How many different ways can you arrange the letters in the word 'SCHOOL'?

How many different ways can you arrange the letters in the word 'SCHOOL'?

Step 1: Count the total number of letters in the word 'SCHOOL'. There are 6 letters: S, C, H, O, O, L.
Step 2: Identify if there are any repeating letters.
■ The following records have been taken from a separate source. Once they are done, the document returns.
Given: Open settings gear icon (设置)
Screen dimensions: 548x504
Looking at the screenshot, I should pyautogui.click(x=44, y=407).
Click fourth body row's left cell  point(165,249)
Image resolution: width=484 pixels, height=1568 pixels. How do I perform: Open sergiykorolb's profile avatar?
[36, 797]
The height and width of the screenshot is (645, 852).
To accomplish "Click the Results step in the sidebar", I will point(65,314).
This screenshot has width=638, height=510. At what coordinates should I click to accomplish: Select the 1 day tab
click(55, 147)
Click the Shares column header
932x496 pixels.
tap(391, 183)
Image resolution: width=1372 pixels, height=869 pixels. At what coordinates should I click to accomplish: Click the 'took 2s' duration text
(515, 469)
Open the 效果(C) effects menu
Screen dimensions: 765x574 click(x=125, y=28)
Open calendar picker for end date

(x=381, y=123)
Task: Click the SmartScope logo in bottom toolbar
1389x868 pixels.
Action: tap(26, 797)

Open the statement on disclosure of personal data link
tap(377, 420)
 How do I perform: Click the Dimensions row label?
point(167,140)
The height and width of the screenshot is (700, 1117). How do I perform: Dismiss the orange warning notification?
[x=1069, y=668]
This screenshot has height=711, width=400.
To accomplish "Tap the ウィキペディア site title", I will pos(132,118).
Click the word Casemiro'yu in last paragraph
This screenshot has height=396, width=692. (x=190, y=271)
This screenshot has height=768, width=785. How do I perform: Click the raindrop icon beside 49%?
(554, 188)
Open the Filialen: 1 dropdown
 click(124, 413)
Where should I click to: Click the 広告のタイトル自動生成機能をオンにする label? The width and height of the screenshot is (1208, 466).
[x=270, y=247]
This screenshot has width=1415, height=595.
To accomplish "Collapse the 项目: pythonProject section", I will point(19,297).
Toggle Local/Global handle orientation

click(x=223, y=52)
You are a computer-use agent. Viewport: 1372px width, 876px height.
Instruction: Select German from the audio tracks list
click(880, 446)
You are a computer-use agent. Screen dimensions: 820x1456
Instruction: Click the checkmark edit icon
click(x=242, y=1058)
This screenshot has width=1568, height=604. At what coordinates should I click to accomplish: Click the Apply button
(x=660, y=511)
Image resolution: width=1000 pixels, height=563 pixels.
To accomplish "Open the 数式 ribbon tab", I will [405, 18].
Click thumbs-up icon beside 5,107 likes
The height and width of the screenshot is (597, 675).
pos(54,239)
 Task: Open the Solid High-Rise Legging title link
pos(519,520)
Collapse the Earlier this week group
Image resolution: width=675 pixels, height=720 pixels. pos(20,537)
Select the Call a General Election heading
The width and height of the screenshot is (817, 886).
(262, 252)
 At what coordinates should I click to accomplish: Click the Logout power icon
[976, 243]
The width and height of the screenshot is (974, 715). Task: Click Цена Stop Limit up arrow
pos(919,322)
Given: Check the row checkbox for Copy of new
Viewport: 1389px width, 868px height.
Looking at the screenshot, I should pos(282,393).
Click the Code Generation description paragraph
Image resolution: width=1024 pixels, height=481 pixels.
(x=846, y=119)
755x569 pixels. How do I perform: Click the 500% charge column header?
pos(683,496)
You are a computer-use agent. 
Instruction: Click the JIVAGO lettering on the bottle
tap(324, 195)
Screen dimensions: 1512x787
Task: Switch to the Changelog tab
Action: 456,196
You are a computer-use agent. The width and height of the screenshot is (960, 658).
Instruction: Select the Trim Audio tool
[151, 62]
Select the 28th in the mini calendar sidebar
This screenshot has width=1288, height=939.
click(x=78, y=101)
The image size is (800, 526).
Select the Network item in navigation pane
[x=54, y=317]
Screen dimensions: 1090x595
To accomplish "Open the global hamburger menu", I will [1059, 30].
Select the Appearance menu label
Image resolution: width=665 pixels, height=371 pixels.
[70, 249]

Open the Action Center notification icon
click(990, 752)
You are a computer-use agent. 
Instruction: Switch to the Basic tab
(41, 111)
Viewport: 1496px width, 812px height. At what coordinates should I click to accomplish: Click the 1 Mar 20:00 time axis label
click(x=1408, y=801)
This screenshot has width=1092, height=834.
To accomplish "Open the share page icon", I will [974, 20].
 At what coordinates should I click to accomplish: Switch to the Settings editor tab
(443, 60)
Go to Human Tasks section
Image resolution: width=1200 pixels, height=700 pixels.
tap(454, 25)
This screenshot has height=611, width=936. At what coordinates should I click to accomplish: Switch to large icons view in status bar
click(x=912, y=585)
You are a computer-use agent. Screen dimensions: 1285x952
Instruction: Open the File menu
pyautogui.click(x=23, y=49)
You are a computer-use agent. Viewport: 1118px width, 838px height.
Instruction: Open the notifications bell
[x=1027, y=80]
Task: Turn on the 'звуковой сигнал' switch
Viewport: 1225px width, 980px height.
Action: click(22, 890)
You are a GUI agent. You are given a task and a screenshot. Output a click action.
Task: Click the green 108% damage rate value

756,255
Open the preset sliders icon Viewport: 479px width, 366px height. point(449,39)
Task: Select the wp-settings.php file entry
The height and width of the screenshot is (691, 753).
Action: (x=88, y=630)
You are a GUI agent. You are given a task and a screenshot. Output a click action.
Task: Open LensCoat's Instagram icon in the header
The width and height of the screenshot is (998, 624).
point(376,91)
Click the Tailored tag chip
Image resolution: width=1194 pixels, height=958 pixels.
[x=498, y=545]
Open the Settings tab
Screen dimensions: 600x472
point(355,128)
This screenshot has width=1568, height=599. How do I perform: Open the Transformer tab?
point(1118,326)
In 'SCHOOL', the letter 'O' appears 2 times.
Step 3: Use the formula for arrangements of letters, which is total letters factorial divided by the factorial of the number of repeating letters.
Step 4: Calculate the total arrangements: 6! (which is 6 x 5 x 4 x 3 x 2 x 1) equals 720.
Step 5: Calculate the arrangements for the repeating letter 'O': 2! (which is 2 x 1) equals 2.
Step 6: Divide the total arrangements by the arrangements of the repeating letters: 720 / 2 = 360.
Step 7: Therefore, the number of different ways to arrange the letters in 'SCHOOL' is 360.

Permutations of Multisets – The arrangement of letters in a word where some letters may repeat, calculated using the formula n! / (n1! * n2! * ... * nk!) where n is the total number of letters and n1, n2, ..., nk are the frequencies of the repeated letters.